De son côté, Nana St-Eloy salue l’équipe qui lui a permis de jouer un rôle qui ne perpétue pas les stéréotypes à l’endroit de la femme haïtienne. « Ce n’est pas ma première expérience en tant qu’actrice, mais avant "Je m’en souviens", je m’étais résolue à me retirer du monde cinématographique, parce que l’on m’offrait toujours les mêmes rôles qui perpétuaient les mêmes clichés à propos de la place de la femme dans la société. J’étais soit une mère, soit une épouse, et le personnage ne se limitait qu’à cela. Pour ce film, au moins j’ai une carrière, j’ai une famille, je suis au coeur de la trame de l’histoire et c’est bien comme ça ! Je veux conscientiser les réalisateurs et producteurs autour de la représentation de la femme dans le cinéma haïtien. »
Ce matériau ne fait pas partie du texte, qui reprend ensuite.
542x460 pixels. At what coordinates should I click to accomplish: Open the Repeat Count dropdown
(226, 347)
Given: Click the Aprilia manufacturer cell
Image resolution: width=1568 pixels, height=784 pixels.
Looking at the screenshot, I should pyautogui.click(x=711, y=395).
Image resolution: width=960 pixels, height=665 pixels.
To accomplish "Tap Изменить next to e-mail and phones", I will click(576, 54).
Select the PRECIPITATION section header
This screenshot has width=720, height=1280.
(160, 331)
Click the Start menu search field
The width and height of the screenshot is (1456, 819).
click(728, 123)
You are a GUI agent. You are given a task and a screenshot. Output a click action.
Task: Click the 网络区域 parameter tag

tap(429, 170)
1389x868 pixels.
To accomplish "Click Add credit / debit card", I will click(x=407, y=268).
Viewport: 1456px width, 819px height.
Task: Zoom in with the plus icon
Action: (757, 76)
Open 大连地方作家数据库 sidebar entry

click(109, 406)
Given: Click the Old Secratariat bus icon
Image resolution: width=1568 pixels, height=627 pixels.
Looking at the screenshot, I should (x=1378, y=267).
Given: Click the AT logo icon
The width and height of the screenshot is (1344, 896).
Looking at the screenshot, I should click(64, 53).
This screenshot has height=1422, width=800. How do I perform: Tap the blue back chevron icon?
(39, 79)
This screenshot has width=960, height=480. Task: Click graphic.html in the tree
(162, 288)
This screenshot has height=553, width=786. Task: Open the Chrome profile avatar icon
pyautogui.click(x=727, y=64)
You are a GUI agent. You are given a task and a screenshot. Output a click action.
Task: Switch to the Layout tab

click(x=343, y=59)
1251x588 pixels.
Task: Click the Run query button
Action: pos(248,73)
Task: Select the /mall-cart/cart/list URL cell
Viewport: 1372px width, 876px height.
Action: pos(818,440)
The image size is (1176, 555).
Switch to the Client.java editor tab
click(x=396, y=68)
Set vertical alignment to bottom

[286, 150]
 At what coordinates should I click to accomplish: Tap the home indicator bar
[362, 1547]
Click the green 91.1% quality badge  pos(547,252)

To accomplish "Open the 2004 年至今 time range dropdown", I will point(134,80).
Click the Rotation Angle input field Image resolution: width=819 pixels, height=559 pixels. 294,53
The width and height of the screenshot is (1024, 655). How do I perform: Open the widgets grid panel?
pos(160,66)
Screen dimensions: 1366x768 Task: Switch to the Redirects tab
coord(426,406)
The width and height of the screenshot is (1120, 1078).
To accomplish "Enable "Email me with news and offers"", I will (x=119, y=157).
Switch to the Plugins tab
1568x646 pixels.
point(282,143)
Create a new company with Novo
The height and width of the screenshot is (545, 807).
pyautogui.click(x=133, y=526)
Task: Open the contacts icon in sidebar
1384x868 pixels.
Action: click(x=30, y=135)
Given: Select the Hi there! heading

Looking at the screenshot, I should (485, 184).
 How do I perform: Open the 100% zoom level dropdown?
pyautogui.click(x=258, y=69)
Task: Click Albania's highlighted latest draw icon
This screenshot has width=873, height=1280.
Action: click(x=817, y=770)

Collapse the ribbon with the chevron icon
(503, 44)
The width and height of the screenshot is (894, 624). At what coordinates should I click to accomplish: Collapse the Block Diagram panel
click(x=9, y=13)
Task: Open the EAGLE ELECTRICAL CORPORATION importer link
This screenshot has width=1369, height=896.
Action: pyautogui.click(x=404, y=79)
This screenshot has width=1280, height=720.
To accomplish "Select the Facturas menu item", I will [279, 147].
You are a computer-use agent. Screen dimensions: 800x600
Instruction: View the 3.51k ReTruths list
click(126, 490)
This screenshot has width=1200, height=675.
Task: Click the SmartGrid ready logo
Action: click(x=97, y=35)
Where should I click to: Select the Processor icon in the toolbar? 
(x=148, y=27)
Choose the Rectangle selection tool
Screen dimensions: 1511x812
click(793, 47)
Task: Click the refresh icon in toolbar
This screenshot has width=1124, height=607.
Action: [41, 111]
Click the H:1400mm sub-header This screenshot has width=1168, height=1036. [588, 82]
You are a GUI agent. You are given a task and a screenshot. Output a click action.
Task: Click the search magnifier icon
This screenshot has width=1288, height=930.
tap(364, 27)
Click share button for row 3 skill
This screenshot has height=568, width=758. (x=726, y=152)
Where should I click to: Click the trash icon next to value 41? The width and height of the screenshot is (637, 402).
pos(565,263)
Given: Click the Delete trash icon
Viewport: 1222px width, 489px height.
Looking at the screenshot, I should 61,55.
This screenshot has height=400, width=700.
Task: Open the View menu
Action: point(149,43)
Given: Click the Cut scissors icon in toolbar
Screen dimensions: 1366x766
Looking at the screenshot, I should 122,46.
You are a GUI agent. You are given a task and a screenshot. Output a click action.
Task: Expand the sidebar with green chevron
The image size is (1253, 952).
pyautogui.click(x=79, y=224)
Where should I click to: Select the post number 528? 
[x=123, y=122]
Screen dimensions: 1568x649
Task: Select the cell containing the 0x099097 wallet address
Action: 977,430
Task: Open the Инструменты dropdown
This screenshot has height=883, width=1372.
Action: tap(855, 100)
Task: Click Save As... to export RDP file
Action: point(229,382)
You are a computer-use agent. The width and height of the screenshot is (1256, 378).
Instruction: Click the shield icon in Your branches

Très optimiste quant aux retombées de son nouveau produit, Robenson Lauvince convie le grand public à une autre projection, le dimanche 25 août 2019 au Palais municipal de Delmas, en Haïti. Certes le marché cinématographique haïtien fait face à beaucoup de problèmes, mais le réalisateur demeure convaincu de son avenir. « Nous avons besoin que beaucoup plus de cinéastes haïtiens acceptent de prendre de risques, mais il est aussi temps que l’État haïtien ouvre les yeux sur ce secteur et supporte les initiatives des jeunes Haïtiens qui veulent montrer une meilleure image d’Haïti à l’étranger », explique Robenson Lauvince, celui que Kako surnomme le Spike Lee haïtien.